IP Draughts’ last two posts, on the subject of the EU/AZ advance purchase agreement for the Oxford Covid vaccine, have provoked an extraordinary amount of comment and analysis from readers, on the blog itself, and on the Twitter and LinkedIn pages to which the posts were fed. It is great to see so much thoughtful debate about the interpretation of a life-sciences contract!
That debate has raised many interesting points, as a result of which IP Draughts has revised (again) his conclusions about whether AZ is required to divert UK-manufactured vaccine to the EU. He now thinks it is clearer that AZ is not required to divert UK vaccine to the EU.
The following comments come with a massive caveat: the agreement is made under Belgian law and is subject to the jurisdiction of the Brussels courts. IP Draughts is not qualified to comment on Belgian law, and is interpreting the contract as if it were made under English law. This is not a trivial point; choice of law and jurisdiction in a contract can make a big difference to how the contract is interpreted and enforced.
The main reasons for IP Draughts’ change of heart from yesterday, from a 51:49 decision in favour of AZ to something more like 60:40 in favour of AZ, follow. These comments focus mainly on AZ’s obligations with respect to the [300 million] Initial Europe Doses, as defined. There are separate obligations with respect to further supplies at a later date, which don’t seem directly relevant to the current debate.
Emphasis has been added to the quoted text below:
- The first sentence of the agreement states that it is for the production, purchase and supply of the vaccine. It seems from European Commission (EC) comments that they have funded the setting up of production facilities in the EU.
- Under section 5.1, AZ is required to use Best Reasonable Efforts to manufacture the Initial Europe Doses within the EU.
- Section 5.4, headed Manufacturing Sites, requires AZ to use Best Reasonable Efforts to manufacture the Vaccine within the EU. If AZ wishes to manufacture outside the EU, e.g. to accelerate production, there is a detailed procedure in section 5.4 that must be followed. It seems clear to IP Draughts from this and other sections, that the EC has a strong preference for manufacture in the EU. It is also interesting to note that the contract is with AstraZeneca AB, a Swedish company and therefore based in the EU; was the choice of this AZ company at the EC’s request, or selected by AZ to please the EC?
- A potential problem with IP Draughts’ conclusion is the fact that section 5.4 states that the UK is treated as part of the EU, but only for the purpose of Section 5.4. IP Draughts is persuaded by readers’ comments on this blog, that the reason for mentioning the UK here is so that AZ doesn’t have to seek approval from the EU if it decideds to supply the EU with product manufactured in the UK. Mentioning the UK does not create any obligation on AZ to supply from the UK, and indeed section 5.1 above states clearly that the Initial Europe Doses are to be manufactured in the EU (and by implication, not in the UK).

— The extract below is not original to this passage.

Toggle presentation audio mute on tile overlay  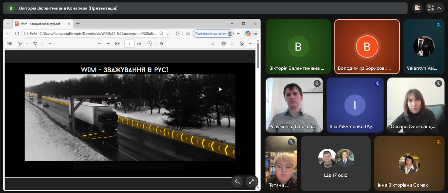[132, 105]
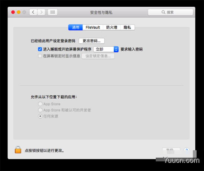Click the 设定锁定信息 button
The width and height of the screenshot is (204, 171).
[x=98, y=56]
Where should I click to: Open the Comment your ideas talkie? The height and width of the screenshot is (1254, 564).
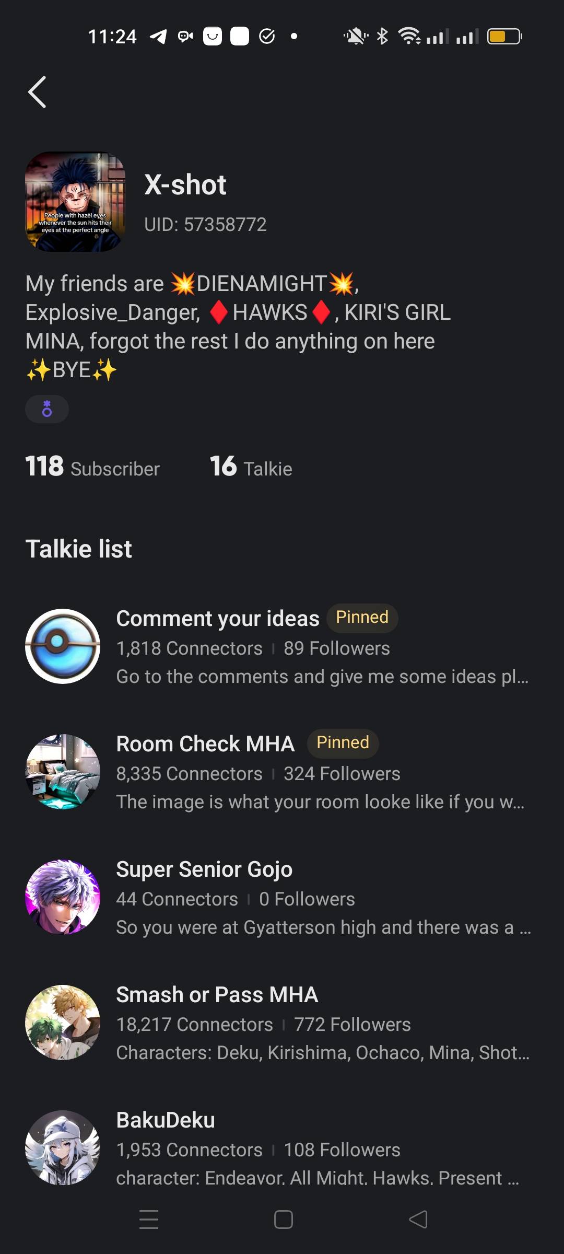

- AZ gives a warranty in section 13.1(e) that it is not under any contractual or other obligation in respect of the Initial Europe Doses that conflicts with the present agreement or would impede AZ’s fulfillment of its obligation under the present agreement. Read together with section 5.1, it becomes clear that this is concerned with AZ’s manufacture in its EU plants.
- The Best Reasonable Efforts standard is set out in section 1.9. The definition includes familiar references to what another company of AZ’s size and resources would do. IP Draughts doesn’t think a reasonable large pharma company would or should break prior contractual obligations to supply product to major customer A in order to meet an order from major customer B, in circumstances where (a) the intended manufacturing facility for customer B, subsidised by customer B, is experiencing problems, and (b) the alternative supplies would have to be obtained from a manufacturing facility that was subsidised by customer A, and were originally earmarked for customer A. IP Draughts is speculating here about some of the facts.
It is reported that AZ’s CEO has focused on the fact that AZ’s obligations are limited to best efforts (in fact, Best Reasonable Efforts, as definedin the contract). Without knowing the detailed facts about what is happening at the EU manufacturing facilities it is perhaps idle to comment, but it seems plausible that AZ has a good argument why failure to deliver vaccine from the EU plants is not itself a breach of contract.
For the reasons enumerated above, IP Draughts thinks that AZ also has a good argument that the Best Reasonable Efforts obligations do not impose any obligation on AZ to supply product manufactured in the UK and supplied under contract to the UK government.
IP Draughts expects that AZ would have explained its contractual analysis to the EC. Is this the reason that the EC’s focus seems to have changed in recent days, from demands to get supplies manufactured in the UK, to raising queries about whether AZ has diverted EU-manufactured vaccine to the UK?